TASK PROMPT → From the line containing "Click the search magnifying glass icon" to the last line of the records below, transcribe everything exactly, pictures excluded.

SOURCE RECORDS →
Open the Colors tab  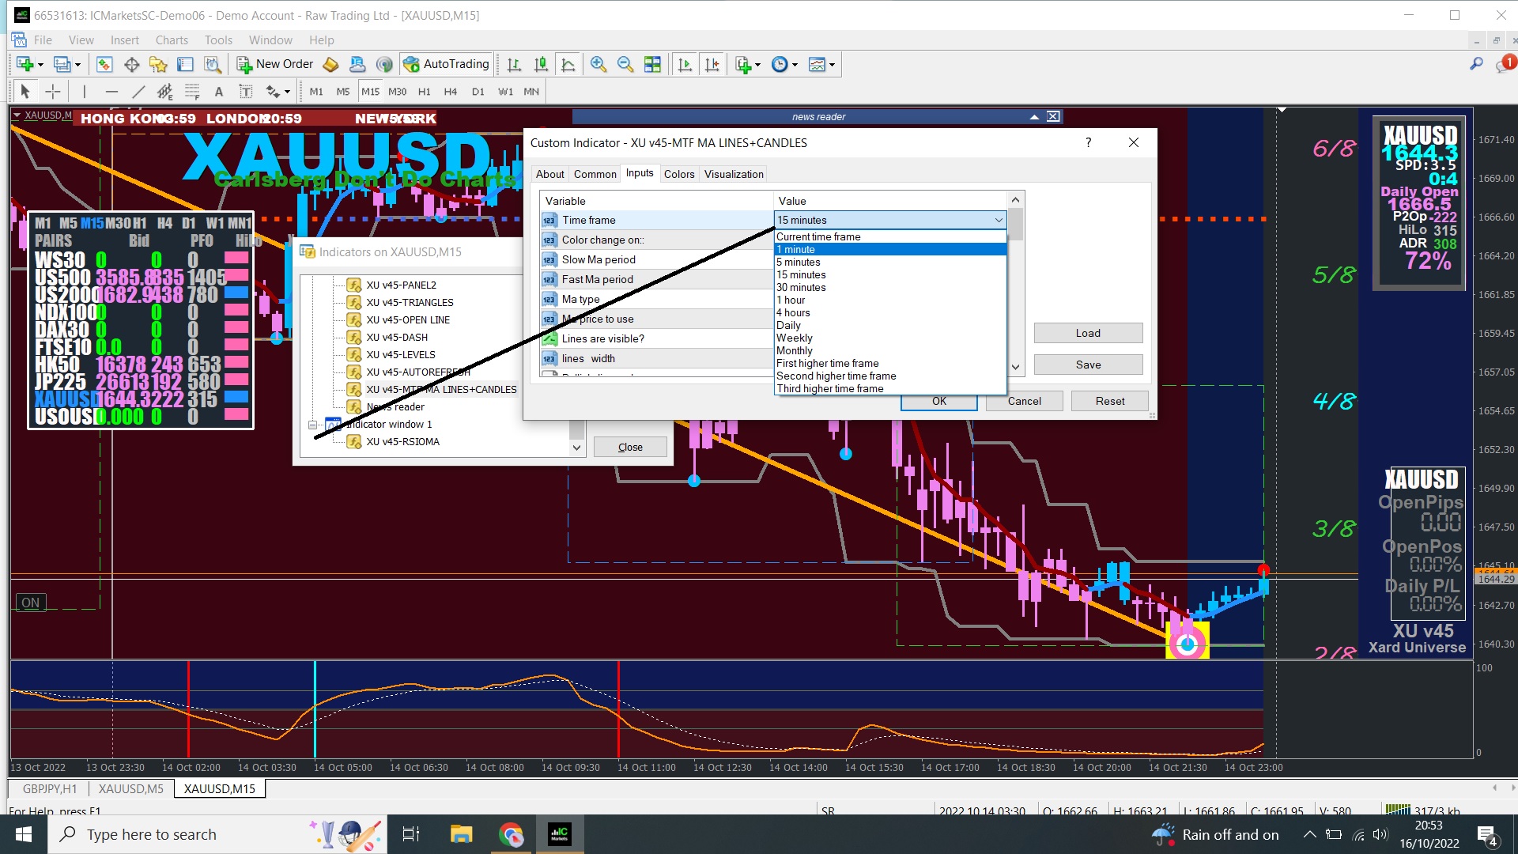(x=678, y=174)
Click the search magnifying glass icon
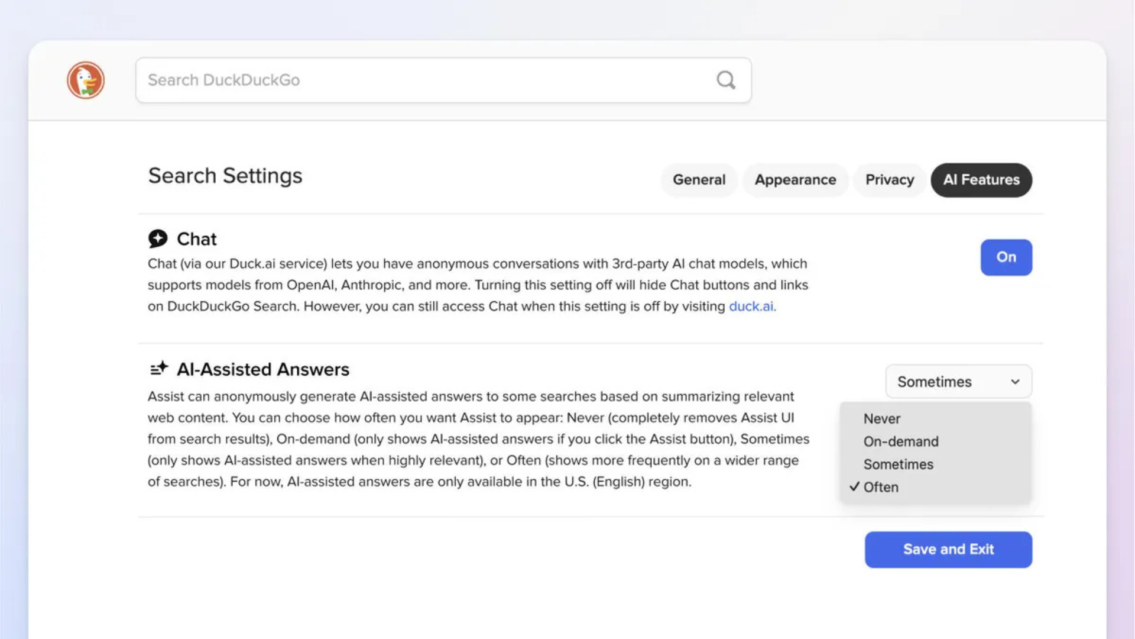Screen dimensions: 1135x639 pos(725,80)
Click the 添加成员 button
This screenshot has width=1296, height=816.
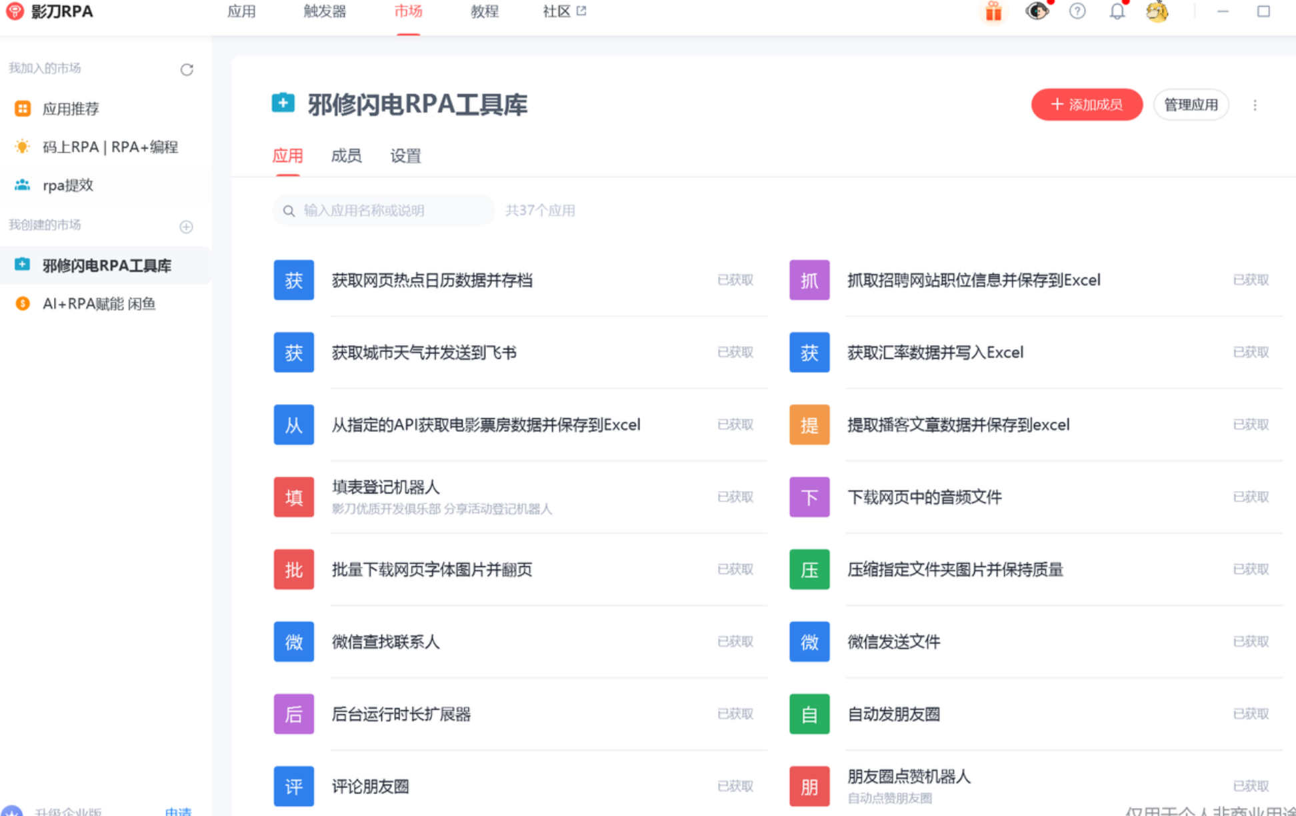click(1087, 105)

TASK SOLUTION →
Click the search magnifying glass icon
Screen dimensions: 1135x639 pos(725,80)
Click the 添加成员 button
This screenshot has width=1296, height=816.
click(1087, 105)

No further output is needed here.